> [EXCERPTED PASSAGE]:
· · · · · · ·

Until a more efficient way to produce acetaldehyde was developed
in 1968, Chisso continued to discharge its mercury waste into
the waters around Minamata. In 1959, the company unveiled a
special Cyclator that was supposed to end pollution of the Minamata
waters. In 1959, the company unveiled a special Cyclator that
was supposed to end pollution of the Minamata waters. In the
opening ceremony, the company president, Mr. Shimada, drank
a glass of water that presumably came from the Cyclator to prove
to the people that it was safe, but the water had never passed
through the machine at all (S. 55). The fish population gradually
eroded away, but through lies, intimidation, and secred deals
with the fishermen, Chisso was able to avoid major lawsuits
and a national scandal. Fishermen finally chose to accept a
settlement, but when similar cases of mercury poisoning occurred
in the distant northern town of Niigata, the new patients gave
new life to the movement to take Chisso to court, and in 1969
the four year-long trial began (S. 117). Teruo Kawamoto, a new
patient diagnosed in 1971, thrust the case into a greater public
eye by directly confronting and negociating with Chisso. He
and other patients overcame many beatings and abuses from Chisso,
including a 1972 attack by Chisso security that left Smith severely
injured and nearly blinded, and in 1973 won a landmark verdict
against the company (S. 86. 90). If not for Kawamoto’s battle
with the company in its Tokyo headquarters, it is doubtful if
the patients could have defeated Chisso, even in a court of
law. At one point during the trial, Tomoko Uemura was brought
before the Central Pollution Board as raw evidence of the dehumanization
caused by mercury poisoning. “The patients demanded that the
board members look, touch, hold this child, and remember the
experience as they evaluated human beings in dollars and cents”
(S. 45). By the time the dust cleared in 1973, 798 people stricken
with Minamata disease were identified, and by the beginning
of 1975 Chisso had paid indemnities of over eighty million dollars
(S. 179). To this date victims are still being compensated for
damages.

· · · · · · ·

> [DATA EXTRACT]:
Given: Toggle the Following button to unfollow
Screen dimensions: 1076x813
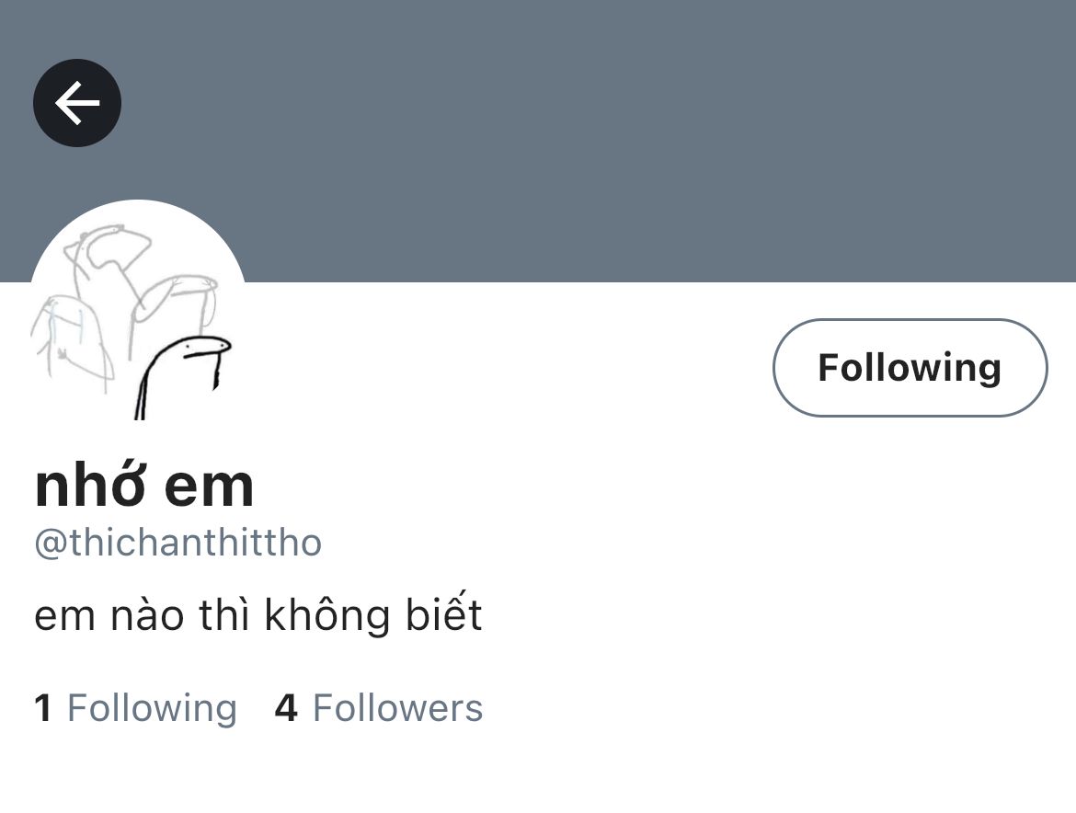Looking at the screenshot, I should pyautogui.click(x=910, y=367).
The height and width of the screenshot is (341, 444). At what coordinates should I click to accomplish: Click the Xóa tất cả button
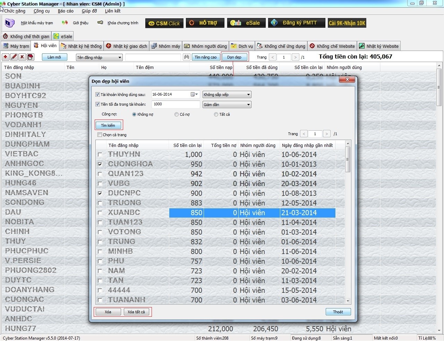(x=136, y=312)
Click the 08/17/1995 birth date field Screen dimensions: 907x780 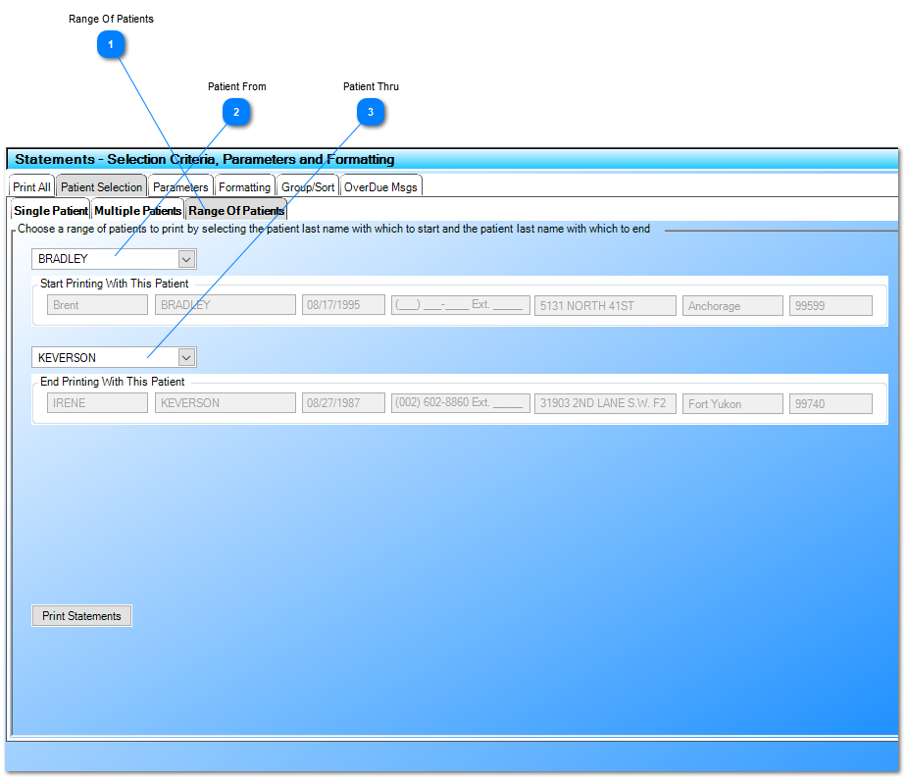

· · · · · · ·

> [EXERCISE GOAL]:
Transcribe the passage above about Chisso and the mercury poisoning at Minamata in full, keeping every word and mark unchanged.

> [YOUR SOLUTION]:
Until a more efficient way to produce acetaldehyde was developed
in 1968, Chisso continued to discharge its mercury waste into
the waters around Minamata. In 1959, the company unveiled a
special Cyclator that was supposed to end pollution of the Minamata
waters. In 1959, the company unveiled a special Cyclator that
was supposed to end pollution of the Minamata waters. In the
opening ceremony, the company president, Mr. Shimada, drank
a glass of water that presumably came from the Cyclator to prove
to the people that it was safe, but the water had never passed
through the machine at all (S. 55). The fish population gradually
eroded away, but through lies, intimidation, and secred deals
with the fishermen, Chisso was able to avoid major lawsuits
and a national scandal. Fishermen finally chose to accept a
settlement, but when similar cases of mercury poisoning occurred
in the distant northern town of Niigata, the new patients gave
new life to the movement to take Chisso to court, and in 1969
the four year-long trial began (S. 117). Teruo Kawamoto, a new
patient diagnosed in 1971, thrust the case into a greater public
eye by directly confronting and negociating with Chisso. He
and other patients overcame many beatings and abuses from Chisso,
including a 1972 attack by Chisso security that left Smith severely
injured and nearly blinded, and in 1973 won a landmark verdict
against the company (S. 86. 90). If not for Kawamoto’s battle
with the company in its Tokyo headquarters, it is doubtful if
the patients could have defeated Chisso, even in a court of
law. At one point during the trial, Tomoko Uemura was brought
before the Central Pollution Board as raw evidence of the dehumanization
caused by mercury poisoning. “The patients demanded that the
board members look, touch, hold this child, and remember the
experience as they evaluated human beings in dollars and cents”
(S. 45). By the time the dust cleared in 1973, 798 people stricken
with Minamata disease were identified, and by the beginning
of 1975 Chisso had paid indemnities of over eighty million dollars
(S. 179). To this date victims are still being compensated for
damages.